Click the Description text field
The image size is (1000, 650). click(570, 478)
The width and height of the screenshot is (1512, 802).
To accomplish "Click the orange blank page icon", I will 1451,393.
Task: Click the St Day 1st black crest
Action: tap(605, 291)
---
EXERCISE
Without any change, reproduce the data in full.

RESPONSE
Click the Description text field
The image size is (1000, 650). click(570, 478)
The width and height of the screenshot is (1512, 802).
To accomplish "Click the orange blank page icon", I will 1451,393.
Task: Click the St Day 1st black crest
Action: tap(605, 291)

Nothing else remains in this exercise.